Pertinent to 58% percent of fatally morbid obesity, food addiction to a large extent contributes for the development of obesity. The obese cannot helping ingesting palatable foods on the account of dependence and self-control deficiency for food. However, our previous research found that deep brain stimulation(DBS) of nucleus accumbens shell subregion (Acb-Sh) in rats could treat obesity and upregulate Dopamine receptor DR2 which was considered to be closely related with addictive behaviors. Therefore, we postulate that it should owe the success to the control of addictive digestion behaviors.
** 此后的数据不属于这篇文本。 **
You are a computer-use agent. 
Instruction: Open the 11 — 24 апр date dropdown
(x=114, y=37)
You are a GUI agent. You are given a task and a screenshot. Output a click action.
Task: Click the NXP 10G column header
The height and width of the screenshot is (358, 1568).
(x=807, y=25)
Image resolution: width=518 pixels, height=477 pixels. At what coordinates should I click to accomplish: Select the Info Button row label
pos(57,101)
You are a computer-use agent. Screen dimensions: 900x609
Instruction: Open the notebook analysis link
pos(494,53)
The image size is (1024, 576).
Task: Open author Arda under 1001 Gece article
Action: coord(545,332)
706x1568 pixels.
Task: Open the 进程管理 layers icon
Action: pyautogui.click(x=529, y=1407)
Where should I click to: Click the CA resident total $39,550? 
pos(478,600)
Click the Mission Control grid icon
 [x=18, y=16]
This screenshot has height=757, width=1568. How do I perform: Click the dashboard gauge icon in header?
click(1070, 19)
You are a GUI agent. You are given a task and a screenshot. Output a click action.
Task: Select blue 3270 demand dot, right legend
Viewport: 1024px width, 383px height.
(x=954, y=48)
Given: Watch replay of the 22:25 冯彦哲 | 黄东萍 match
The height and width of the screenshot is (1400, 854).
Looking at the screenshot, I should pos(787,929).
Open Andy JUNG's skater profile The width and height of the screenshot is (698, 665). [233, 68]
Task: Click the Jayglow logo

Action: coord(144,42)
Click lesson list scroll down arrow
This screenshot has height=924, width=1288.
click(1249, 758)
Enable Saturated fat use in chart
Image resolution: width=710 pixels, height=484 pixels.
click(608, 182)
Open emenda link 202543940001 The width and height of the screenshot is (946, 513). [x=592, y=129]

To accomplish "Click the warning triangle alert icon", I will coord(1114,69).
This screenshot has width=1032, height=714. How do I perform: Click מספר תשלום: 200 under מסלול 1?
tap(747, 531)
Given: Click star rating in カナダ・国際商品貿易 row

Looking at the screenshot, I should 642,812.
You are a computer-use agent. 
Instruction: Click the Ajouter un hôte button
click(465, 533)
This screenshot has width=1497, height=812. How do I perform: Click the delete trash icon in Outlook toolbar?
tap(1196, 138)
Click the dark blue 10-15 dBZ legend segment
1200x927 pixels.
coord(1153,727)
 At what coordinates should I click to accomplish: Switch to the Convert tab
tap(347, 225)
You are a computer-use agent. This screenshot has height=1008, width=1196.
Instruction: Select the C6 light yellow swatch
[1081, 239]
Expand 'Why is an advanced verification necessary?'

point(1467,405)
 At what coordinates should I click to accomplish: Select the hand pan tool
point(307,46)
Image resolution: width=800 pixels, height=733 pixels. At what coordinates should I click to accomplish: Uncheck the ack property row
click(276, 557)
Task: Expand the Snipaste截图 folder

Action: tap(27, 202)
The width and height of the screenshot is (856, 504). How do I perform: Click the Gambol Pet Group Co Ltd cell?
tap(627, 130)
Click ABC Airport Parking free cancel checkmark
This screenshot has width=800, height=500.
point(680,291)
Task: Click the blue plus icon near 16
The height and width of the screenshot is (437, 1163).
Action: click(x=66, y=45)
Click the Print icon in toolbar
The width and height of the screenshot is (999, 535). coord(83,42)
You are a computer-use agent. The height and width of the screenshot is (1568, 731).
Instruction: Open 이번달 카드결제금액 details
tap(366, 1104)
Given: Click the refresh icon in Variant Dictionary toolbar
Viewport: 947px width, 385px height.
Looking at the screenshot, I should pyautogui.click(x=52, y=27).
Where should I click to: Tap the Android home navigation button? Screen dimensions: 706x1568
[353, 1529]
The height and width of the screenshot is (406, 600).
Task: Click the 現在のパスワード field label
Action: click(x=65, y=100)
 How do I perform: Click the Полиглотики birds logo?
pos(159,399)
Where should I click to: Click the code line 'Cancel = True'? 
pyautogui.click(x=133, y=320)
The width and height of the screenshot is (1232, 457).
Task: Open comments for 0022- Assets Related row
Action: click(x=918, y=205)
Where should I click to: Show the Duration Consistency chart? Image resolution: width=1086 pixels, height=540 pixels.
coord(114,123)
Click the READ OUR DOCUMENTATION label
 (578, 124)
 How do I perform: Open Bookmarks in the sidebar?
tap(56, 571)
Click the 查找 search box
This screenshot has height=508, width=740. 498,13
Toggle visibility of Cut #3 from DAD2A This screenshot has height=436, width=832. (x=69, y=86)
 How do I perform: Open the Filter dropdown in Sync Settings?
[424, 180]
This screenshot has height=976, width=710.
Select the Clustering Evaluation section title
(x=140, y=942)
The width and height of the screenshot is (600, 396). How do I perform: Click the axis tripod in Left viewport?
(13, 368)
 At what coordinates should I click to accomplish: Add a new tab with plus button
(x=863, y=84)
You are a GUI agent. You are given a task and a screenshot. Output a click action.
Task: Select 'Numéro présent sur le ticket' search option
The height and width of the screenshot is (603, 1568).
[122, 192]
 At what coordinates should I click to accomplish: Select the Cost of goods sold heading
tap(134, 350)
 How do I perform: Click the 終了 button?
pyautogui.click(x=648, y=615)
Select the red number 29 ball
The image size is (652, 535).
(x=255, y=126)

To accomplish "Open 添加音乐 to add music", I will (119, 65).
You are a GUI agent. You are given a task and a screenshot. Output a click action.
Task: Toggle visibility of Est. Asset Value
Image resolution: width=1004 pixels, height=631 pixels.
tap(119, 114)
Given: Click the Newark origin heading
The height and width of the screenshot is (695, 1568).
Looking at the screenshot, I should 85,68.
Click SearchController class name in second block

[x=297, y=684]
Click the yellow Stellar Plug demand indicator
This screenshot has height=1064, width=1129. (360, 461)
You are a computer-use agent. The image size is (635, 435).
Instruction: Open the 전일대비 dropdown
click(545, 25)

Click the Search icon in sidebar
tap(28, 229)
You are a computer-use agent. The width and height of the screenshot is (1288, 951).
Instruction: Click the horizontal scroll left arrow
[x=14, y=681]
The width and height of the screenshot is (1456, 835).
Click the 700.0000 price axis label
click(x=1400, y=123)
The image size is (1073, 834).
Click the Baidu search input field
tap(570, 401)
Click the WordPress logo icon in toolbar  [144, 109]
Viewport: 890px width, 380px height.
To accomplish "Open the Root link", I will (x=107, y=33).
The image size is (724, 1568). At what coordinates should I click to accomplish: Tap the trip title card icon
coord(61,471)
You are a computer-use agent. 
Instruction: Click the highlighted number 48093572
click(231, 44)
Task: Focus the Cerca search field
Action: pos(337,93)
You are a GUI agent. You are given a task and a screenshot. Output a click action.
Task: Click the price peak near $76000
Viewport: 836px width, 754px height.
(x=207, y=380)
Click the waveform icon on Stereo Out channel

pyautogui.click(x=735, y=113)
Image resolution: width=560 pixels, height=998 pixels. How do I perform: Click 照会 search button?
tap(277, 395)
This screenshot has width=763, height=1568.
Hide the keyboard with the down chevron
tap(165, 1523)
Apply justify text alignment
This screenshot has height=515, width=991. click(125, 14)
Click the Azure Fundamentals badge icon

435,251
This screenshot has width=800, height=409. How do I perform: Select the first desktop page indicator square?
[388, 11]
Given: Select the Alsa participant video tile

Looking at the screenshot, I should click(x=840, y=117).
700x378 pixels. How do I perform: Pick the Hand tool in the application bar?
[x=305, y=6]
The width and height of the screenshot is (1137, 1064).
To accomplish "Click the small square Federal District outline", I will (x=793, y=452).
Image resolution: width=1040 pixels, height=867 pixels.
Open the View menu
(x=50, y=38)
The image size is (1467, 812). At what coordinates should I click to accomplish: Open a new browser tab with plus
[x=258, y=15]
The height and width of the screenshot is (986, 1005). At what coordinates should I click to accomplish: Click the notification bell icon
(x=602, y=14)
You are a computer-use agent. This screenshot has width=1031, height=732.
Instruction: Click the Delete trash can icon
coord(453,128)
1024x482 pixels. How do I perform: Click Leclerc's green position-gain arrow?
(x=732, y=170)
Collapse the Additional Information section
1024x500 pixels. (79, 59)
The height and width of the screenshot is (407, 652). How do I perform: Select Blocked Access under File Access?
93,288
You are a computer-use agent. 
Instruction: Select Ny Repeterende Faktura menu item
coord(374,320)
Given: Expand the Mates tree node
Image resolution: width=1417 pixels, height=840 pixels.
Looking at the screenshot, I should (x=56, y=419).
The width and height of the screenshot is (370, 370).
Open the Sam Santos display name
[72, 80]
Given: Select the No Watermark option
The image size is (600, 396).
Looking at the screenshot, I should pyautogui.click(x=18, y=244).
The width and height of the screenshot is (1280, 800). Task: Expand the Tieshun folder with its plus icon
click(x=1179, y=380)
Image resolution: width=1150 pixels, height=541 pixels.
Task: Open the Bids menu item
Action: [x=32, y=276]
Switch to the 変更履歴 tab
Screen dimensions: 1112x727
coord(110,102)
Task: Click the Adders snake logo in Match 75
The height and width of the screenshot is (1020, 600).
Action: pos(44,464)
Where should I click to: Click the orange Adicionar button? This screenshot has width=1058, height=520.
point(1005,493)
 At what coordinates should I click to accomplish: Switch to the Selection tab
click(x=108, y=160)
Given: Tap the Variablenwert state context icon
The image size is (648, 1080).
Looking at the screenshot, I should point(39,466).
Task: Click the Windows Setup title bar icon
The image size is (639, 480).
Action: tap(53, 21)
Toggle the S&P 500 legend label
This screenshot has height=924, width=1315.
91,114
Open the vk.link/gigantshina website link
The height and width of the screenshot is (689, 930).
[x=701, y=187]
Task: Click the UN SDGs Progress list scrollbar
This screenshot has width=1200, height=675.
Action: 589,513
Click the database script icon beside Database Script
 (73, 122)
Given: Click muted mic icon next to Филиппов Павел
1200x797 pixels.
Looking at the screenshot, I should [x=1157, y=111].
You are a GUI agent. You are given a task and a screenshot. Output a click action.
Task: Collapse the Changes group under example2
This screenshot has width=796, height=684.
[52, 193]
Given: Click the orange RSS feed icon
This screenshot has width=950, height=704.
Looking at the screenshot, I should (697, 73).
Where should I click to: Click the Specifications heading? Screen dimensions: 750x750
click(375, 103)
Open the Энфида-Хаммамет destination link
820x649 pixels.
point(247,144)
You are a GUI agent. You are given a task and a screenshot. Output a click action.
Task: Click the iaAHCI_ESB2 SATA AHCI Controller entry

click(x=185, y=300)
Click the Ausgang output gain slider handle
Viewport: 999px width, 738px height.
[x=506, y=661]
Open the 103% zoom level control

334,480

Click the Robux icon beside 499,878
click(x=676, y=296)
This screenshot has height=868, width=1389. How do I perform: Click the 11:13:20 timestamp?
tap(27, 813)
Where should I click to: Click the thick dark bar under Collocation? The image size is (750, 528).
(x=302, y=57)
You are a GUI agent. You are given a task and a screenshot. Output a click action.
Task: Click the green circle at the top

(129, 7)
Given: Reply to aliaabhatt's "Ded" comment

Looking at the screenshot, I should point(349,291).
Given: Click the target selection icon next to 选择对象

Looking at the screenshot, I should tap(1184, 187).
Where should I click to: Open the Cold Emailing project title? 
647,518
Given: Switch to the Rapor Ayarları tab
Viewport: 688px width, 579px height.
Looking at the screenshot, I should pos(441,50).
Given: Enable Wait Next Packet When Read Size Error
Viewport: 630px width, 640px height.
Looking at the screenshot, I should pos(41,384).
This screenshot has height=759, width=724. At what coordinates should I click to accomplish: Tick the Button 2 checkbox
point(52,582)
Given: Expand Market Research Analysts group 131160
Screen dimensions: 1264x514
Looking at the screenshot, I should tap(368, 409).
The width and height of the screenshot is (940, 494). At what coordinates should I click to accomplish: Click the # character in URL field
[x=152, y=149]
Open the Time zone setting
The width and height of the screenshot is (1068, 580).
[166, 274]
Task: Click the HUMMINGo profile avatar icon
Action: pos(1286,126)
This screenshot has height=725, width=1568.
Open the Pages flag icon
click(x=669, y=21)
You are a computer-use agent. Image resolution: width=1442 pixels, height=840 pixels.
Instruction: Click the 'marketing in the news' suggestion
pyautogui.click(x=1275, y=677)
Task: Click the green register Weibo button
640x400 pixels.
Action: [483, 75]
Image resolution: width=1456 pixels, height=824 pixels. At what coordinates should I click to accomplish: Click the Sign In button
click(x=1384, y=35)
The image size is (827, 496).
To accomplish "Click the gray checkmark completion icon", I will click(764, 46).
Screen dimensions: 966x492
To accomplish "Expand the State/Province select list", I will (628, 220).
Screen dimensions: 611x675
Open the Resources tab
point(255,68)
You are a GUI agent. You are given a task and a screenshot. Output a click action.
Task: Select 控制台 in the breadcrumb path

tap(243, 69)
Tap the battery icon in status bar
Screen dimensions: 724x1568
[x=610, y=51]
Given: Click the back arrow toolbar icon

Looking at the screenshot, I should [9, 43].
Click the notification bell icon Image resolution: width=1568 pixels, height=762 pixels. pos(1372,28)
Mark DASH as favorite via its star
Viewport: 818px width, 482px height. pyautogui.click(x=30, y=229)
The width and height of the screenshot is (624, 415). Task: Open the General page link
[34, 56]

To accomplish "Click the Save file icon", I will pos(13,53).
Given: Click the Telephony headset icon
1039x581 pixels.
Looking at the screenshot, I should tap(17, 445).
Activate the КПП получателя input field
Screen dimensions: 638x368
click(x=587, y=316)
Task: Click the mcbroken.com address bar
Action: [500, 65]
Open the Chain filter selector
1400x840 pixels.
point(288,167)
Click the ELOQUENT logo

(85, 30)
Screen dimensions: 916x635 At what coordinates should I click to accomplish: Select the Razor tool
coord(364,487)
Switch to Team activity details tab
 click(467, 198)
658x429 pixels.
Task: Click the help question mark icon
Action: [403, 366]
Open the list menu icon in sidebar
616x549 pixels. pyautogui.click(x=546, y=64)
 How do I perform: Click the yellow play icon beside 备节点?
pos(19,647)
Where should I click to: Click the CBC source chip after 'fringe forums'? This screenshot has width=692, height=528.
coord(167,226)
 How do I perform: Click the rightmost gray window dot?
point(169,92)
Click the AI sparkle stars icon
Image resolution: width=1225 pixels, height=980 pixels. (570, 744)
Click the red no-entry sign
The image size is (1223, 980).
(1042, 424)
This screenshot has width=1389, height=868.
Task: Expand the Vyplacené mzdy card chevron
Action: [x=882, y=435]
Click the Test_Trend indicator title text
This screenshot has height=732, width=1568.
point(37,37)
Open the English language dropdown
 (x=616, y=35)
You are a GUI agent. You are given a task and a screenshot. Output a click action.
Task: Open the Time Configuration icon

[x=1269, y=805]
Considering that, present study will explore the effect of DBS of Acb-Sh for food addiction rats and the potential mechanisms. By observing the process obesity inducing of food addiction rats, present study will explore its mechanisms involved in the development of obesity. Another aim of present study is to observe whether the DBS of Acb-Sh could impede the development of FA via the experiment that induces the obese-prone rats into obesity and meanwhile implement the process of DBS. In order to explore the potential mechanisms involved, present study will carry out Realtime Quantitative PCR (QRT –PCR ), Western-Blot to detect the changes of gene and protein expression of DR2, leptin receptor and its pertinent proteins of leptin receptor activating-pathway, inflammatory mediators , as well as carry out microdialysis and high-performance liquid chromatography (HPLC) to detect the effect of DBS on neurotransmitters in relative necleus. In all, present study will provide a fresh and promising management and rationale for obesity treatments.

食物成瘾是肥胖症发生发展的重要因素，控制食物成瘾成为治疗肥胖症的一个新的思路。本研究首先究利用限制性高脂食物饲养联合彩光刺激的方法可有效建立食物成瘾模型。与对照组小鼠相比，食物成瘾小鼠存在暴饮暴食、强迫进食和焦虑样行为，同时对高脂食物的摄食动机较正常对照组增加。将食物成瘾小鼠和对照组小鼠同时给予高脂饲养，发现食物成瘾小鼠更容易发展为肥胖症。而伏隔核壳部高频电刺激可以有效改善食物成瘾行为，可以降低体重及对高脂食物的摄食动机。在机制研究中我们发现，食物成瘾可能与伏隔核壳部的CRFR1受体的上调和Dopr2的下调有关。而伏隔核壳部高频电刺激可以逆转以上基因的改变。而且我们利用微透析的方法研究伏隔核壳部高频电刺激对摄食相关核团的神经递质的影响。壳部高频电刺激可以使下游神经核团GABA升高，这可能与传出性轴突的直接激活有关，这可能是伏隔核治疗食物成瘾的机制之一。综述可知，伏隔核壳部高频电刺激可以有效降低食物成瘾，其机制可能与激活壳部GABA传出性轴突有关，而且慢性电刺激可以使CRFR1表达下调、Dopr2上调。我们的研究为未来的肥胖症治疗提供了新的思路，并对机制进行了初步探索，为治疗提供了理论依据。